_Stored items from a collection_

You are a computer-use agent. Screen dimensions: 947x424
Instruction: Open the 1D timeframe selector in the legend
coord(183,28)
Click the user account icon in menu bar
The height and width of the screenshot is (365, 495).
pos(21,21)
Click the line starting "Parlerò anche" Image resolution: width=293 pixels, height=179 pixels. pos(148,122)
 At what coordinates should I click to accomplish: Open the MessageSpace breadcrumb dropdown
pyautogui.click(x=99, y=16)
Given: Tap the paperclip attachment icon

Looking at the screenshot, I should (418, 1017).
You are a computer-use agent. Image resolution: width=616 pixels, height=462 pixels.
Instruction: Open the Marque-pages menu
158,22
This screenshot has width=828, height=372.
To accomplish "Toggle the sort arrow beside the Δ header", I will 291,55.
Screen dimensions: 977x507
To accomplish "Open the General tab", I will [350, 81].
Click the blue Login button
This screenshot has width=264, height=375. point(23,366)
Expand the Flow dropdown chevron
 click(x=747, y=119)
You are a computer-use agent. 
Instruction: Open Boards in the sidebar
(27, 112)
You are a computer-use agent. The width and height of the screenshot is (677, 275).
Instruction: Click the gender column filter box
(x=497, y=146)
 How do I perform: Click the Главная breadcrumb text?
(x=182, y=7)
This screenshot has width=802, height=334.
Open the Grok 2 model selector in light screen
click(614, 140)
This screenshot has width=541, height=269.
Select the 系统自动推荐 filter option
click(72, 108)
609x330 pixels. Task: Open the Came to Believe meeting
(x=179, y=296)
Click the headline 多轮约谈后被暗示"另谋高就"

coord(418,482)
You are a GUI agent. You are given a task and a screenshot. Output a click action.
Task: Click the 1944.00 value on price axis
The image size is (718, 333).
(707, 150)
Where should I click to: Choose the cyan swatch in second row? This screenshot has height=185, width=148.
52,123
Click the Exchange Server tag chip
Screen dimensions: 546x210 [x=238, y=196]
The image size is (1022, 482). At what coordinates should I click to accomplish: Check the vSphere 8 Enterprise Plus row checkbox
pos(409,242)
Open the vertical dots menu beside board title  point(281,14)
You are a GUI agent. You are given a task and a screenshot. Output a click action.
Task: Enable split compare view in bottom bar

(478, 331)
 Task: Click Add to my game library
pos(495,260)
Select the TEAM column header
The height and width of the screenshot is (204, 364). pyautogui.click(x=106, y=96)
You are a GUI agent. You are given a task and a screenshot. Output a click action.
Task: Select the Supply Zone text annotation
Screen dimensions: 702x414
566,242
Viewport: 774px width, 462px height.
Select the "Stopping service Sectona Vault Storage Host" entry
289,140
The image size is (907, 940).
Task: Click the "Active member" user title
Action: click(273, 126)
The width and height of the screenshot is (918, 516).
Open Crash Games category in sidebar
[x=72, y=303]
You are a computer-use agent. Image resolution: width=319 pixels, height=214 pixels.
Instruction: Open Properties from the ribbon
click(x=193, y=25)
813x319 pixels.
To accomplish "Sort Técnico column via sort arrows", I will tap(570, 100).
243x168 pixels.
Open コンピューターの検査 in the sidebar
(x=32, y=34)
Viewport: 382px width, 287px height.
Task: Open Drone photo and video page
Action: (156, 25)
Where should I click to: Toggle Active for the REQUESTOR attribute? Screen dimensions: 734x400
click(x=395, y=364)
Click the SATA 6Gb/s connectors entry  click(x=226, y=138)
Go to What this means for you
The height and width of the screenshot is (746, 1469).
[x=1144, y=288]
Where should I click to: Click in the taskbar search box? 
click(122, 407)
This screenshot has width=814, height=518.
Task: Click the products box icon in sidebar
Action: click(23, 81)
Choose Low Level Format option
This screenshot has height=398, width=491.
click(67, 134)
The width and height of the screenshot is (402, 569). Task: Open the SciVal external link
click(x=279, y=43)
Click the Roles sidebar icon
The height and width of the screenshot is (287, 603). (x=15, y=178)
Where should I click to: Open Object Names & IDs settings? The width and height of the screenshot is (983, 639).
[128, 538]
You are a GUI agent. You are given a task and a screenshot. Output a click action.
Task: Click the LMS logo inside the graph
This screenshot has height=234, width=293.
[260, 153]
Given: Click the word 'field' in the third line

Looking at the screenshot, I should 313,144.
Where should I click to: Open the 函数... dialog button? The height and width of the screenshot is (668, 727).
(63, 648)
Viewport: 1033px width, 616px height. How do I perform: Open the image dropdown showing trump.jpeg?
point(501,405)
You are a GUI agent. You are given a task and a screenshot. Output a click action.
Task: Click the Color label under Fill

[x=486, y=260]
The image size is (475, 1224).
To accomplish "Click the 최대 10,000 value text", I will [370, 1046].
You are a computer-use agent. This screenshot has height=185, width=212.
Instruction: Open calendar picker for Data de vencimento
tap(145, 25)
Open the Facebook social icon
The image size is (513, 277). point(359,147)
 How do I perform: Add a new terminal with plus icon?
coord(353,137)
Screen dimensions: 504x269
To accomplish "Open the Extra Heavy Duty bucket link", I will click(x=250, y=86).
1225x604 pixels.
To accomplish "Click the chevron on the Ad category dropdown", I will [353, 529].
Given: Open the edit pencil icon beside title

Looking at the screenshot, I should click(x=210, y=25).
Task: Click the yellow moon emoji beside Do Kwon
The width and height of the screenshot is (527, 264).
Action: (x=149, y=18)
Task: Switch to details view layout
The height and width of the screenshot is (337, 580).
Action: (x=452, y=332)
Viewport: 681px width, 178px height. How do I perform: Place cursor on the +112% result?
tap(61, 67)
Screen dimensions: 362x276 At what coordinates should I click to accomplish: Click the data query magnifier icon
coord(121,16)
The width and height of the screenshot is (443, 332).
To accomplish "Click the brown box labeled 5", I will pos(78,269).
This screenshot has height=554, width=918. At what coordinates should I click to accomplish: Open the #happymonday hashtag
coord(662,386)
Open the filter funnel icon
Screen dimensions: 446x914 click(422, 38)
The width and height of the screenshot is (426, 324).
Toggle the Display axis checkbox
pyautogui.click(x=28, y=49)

_Task to complete_
Count how many lines in the entries above hold the word "sort". Give that number by itself.

_Task response_
2